* **Request**: Copy the following entries word for word.

___ Exercise input ___

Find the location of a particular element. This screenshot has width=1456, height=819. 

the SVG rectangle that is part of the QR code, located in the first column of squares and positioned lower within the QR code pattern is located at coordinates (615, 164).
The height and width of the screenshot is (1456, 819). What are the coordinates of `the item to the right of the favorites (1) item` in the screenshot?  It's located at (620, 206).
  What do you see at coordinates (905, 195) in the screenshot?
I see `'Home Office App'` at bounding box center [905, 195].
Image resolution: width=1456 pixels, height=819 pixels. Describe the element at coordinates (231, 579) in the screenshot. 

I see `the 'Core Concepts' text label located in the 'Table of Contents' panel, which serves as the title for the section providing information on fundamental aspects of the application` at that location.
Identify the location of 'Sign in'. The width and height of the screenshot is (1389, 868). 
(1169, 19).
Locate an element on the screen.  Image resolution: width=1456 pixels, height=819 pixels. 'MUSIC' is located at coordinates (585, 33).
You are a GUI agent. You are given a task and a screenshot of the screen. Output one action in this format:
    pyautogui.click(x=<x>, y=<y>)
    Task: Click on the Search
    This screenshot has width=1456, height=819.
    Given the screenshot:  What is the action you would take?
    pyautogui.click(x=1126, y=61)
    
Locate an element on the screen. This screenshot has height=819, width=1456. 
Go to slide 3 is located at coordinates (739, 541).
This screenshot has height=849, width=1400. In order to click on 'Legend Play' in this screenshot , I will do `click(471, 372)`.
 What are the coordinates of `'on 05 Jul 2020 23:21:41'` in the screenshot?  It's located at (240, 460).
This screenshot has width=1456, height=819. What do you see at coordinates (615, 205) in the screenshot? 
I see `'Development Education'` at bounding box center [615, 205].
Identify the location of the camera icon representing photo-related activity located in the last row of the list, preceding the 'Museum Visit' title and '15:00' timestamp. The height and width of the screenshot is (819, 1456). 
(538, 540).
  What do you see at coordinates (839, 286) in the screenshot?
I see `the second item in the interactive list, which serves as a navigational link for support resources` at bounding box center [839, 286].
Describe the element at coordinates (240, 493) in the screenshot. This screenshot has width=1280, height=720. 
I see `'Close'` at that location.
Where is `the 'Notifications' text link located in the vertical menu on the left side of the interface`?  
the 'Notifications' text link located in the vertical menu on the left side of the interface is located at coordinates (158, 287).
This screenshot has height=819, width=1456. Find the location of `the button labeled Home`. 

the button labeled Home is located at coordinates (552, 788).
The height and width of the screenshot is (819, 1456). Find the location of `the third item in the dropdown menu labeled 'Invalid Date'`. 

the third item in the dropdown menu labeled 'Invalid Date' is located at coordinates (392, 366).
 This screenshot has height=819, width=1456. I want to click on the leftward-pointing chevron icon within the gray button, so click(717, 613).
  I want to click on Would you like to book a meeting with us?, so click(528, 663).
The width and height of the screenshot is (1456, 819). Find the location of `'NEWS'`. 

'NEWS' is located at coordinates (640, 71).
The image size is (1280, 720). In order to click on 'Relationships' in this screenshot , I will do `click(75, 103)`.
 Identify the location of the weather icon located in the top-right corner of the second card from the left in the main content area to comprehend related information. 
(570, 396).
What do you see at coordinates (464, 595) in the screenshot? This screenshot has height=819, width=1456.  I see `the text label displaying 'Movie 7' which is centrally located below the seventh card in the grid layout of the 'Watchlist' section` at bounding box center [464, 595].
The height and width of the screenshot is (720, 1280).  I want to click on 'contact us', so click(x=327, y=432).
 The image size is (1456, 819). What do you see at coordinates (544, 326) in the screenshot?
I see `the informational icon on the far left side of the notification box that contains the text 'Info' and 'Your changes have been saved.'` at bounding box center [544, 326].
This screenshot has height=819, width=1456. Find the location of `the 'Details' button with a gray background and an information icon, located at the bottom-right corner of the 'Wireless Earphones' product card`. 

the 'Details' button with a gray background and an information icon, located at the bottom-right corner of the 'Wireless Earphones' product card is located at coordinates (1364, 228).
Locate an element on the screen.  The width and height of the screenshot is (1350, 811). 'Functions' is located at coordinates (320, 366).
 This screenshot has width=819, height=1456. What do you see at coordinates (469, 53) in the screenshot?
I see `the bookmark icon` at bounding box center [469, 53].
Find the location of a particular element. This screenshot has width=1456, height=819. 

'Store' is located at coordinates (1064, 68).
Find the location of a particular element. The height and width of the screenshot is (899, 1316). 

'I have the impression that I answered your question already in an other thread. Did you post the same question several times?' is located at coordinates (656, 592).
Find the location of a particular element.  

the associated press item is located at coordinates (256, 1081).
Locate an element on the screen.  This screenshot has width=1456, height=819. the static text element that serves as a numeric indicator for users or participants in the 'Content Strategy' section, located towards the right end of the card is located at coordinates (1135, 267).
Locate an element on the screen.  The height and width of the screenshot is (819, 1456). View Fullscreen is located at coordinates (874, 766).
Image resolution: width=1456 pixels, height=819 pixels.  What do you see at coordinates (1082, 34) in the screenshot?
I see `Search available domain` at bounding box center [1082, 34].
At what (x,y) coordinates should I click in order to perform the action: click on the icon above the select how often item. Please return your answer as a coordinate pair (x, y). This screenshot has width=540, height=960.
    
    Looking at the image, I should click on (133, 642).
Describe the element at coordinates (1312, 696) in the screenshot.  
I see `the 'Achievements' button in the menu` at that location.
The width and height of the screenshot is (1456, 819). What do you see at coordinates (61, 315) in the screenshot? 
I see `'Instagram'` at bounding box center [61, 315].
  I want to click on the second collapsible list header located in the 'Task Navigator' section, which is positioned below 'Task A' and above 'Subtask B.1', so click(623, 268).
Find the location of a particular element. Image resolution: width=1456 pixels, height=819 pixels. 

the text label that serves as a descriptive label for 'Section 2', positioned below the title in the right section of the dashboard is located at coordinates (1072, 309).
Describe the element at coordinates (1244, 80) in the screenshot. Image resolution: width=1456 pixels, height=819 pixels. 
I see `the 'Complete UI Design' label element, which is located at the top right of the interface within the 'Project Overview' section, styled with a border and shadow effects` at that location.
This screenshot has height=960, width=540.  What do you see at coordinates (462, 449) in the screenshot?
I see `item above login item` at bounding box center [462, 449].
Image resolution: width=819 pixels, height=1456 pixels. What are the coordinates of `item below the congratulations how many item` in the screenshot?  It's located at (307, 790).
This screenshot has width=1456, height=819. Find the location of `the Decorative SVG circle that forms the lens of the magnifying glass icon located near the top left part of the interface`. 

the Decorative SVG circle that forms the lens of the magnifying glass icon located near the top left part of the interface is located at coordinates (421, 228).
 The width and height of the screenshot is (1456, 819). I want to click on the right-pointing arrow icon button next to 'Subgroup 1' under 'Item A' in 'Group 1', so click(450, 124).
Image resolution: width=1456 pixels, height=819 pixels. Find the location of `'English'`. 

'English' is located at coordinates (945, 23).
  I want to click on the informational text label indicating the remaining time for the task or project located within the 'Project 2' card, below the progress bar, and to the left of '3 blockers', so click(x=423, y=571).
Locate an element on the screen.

___

* **Result of this task**:
Find the location of a particular element. This screenshot has width=1456, height=819. 

the SVG rectangle that is part of the QR code, located in the first column of squares and positioned lower within the QR code pattern is located at coordinates (615, 164).
The height and width of the screenshot is (1456, 819). What are the coordinates of `the item to the right of the favorites (1) item` in the screenshot?  It's located at (620, 206).
  What do you see at coordinates (905, 195) in the screenshot?
I see `'Home Office App'` at bounding box center [905, 195].
Image resolution: width=1456 pixels, height=819 pixels. Describe the element at coordinates (231, 579) in the screenshot. 

I see `the 'Core Concepts' text label located in the 'Table of Contents' panel, which serves as the title for the section providing information on fundamental aspects of the application` at that location.
Identify the location of 'Sign in'. The width and height of the screenshot is (1389, 868). 
(1169, 19).
Locate an element on the screen.  Image resolution: width=1456 pixels, height=819 pixels. 'MUSIC' is located at coordinates (585, 33).
You are a GUI agent. You are given a task and a screenshot of the screen. Output one action in this format:
    pyautogui.click(x=<x>, y=<y>)
    Task: Click on the Search
    This screenshot has width=1456, height=819.
    Given the screenshot:  What is the action you would take?
    pyautogui.click(x=1126, y=61)
    
Locate an element on the screen. This screenshot has height=819, width=1456. 
Go to slide 3 is located at coordinates (739, 541).
This screenshot has height=849, width=1400. In order to click on 'Legend Play' in this screenshot , I will do `click(471, 372)`.
 What are the coordinates of `'on 05 Jul 2020 23:21:41'` in the screenshot?  It's located at (240, 460).
This screenshot has width=1456, height=819. What do you see at coordinates (615, 205) in the screenshot? 
I see `'Development Education'` at bounding box center [615, 205].
Identify the location of the camera icon representing photo-related activity located in the last row of the list, preceding the 'Museum Visit' title and '15:00' timestamp. The height and width of the screenshot is (819, 1456). 
(538, 540).
  What do you see at coordinates (839, 286) in the screenshot?
I see `the second item in the interactive list, which serves as a navigational link for support resources` at bounding box center [839, 286].
Describe the element at coordinates (240, 493) in the screenshot. This screenshot has width=1280, height=720. 
I see `'Close'` at that location.
Where is `the 'Notifications' text link located in the vertical menu on the left side of the interface`?  
the 'Notifications' text link located in the vertical menu on the left side of the interface is located at coordinates (158, 287).
This screenshot has height=819, width=1456. Find the location of `the button labeled Home`. 

the button labeled Home is located at coordinates (552, 788).
The height and width of the screenshot is (819, 1456). Find the location of `the third item in the dropdown menu labeled 'Invalid Date'`. 

the third item in the dropdown menu labeled 'Invalid Date' is located at coordinates (392, 366).
 This screenshot has height=819, width=1456. I want to click on the leftward-pointing chevron icon within the gray button, so click(717, 613).
  I want to click on Would you like to book a meeting with us?, so click(528, 663).
The width and height of the screenshot is (1456, 819). Find the location of `'NEWS'`. 

'NEWS' is located at coordinates (640, 71).
The image size is (1280, 720). In order to click on 'Relationships' in this screenshot , I will do `click(75, 103)`.
 Identify the location of the weather icon located in the top-right corner of the second card from the left in the main content area to comprehend related information. 
(570, 396).
What do you see at coordinates (464, 595) in the screenshot? This screenshot has height=819, width=1456.  I see `the text label displaying 'Movie 7' which is centrally located below the seventh card in the grid layout of the 'Watchlist' section` at bounding box center [464, 595].
The height and width of the screenshot is (720, 1280).  I want to click on 'contact us', so click(x=327, y=432).
 The image size is (1456, 819). What do you see at coordinates (544, 326) in the screenshot?
I see `the informational icon on the far left side of the notification box that contains the text 'Info' and 'Your changes have been saved.'` at bounding box center [544, 326].
This screenshot has height=819, width=1456. Find the location of `the 'Details' button with a gray background and an information icon, located at the bottom-right corner of the 'Wireless Earphones' product card`. 

the 'Details' button with a gray background and an information icon, located at the bottom-right corner of the 'Wireless Earphones' product card is located at coordinates (1364, 228).
Locate an element on the screen.  The width and height of the screenshot is (1350, 811). 'Functions' is located at coordinates (320, 366).
 This screenshot has width=819, height=1456. What do you see at coordinates (469, 53) in the screenshot?
I see `the bookmark icon` at bounding box center [469, 53].
Find the location of a particular element. This screenshot has width=1456, height=819. 

'Store' is located at coordinates (1064, 68).
Find the location of a particular element. The height and width of the screenshot is (899, 1316). 

'I have the impression that I answered your question already in an other thread. Did you post the same question several times?' is located at coordinates (656, 592).
Find the location of a particular element.  

the associated press item is located at coordinates (256, 1081).
Locate an element on the screen.  This screenshot has width=1456, height=819. the static text element that serves as a numeric indicator for users or participants in the 'Content Strategy' section, located towards the right end of the card is located at coordinates (1135, 267).
Locate an element on the screen.  The height and width of the screenshot is (819, 1456). View Fullscreen is located at coordinates (874, 766).
Image resolution: width=1456 pixels, height=819 pixels.  What do you see at coordinates (1082, 34) in the screenshot?
I see `Search available domain` at bounding box center [1082, 34].
At what (x,y) coordinates should I click in order to perform the action: click on the icon above the select how often item. Please return your answer as a coordinate pair (x, y). This screenshot has width=540, height=960.
    
    Looking at the image, I should click on (133, 642).
Describe the element at coordinates (1312, 696) in the screenshot.  
I see `the 'Achievements' button in the menu` at that location.
The width and height of the screenshot is (1456, 819). What do you see at coordinates (61, 315) in the screenshot? 
I see `'Instagram'` at bounding box center [61, 315].
  I want to click on the second collapsible list header located in the 'Task Navigator' section, which is positioned below 'Task A' and above 'Subtask B.1', so click(623, 268).
Find the location of a particular element. Image resolution: width=1456 pixels, height=819 pixels. 

the text label that serves as a descriptive label for 'Section 2', positioned below the title in the right section of the dashboard is located at coordinates (1072, 309).
Describe the element at coordinates (1244, 80) in the screenshot. Image resolution: width=1456 pixels, height=819 pixels. 
I see `the 'Complete UI Design' label element, which is located at the top right of the interface within the 'Project Overview' section, styled with a border and shadow effects` at that location.
This screenshot has height=960, width=540.  What do you see at coordinates (462, 449) in the screenshot?
I see `item above login item` at bounding box center [462, 449].
Image resolution: width=819 pixels, height=1456 pixels. What are the coordinates of `item below the congratulations how many item` in the screenshot?  It's located at (307, 790).
This screenshot has width=1456, height=819. Find the location of `the Decorative SVG circle that forms the lens of the magnifying glass icon located near the top left part of the interface`. 

the Decorative SVG circle that forms the lens of the magnifying glass icon located near the top left part of the interface is located at coordinates (421, 228).
 The width and height of the screenshot is (1456, 819). I want to click on the right-pointing arrow icon button next to 'Subgroup 1' under 'Item A' in 'Group 1', so click(450, 124).
Image resolution: width=1456 pixels, height=819 pixels. Find the location of `'English'`. 

'English' is located at coordinates (945, 23).
  I want to click on the informational text label indicating the remaining time for the task or project located within the 'Project 2' card, below the progress bar, and to the left of '3 blockers', so click(x=423, y=571).
Locate an element on the screen.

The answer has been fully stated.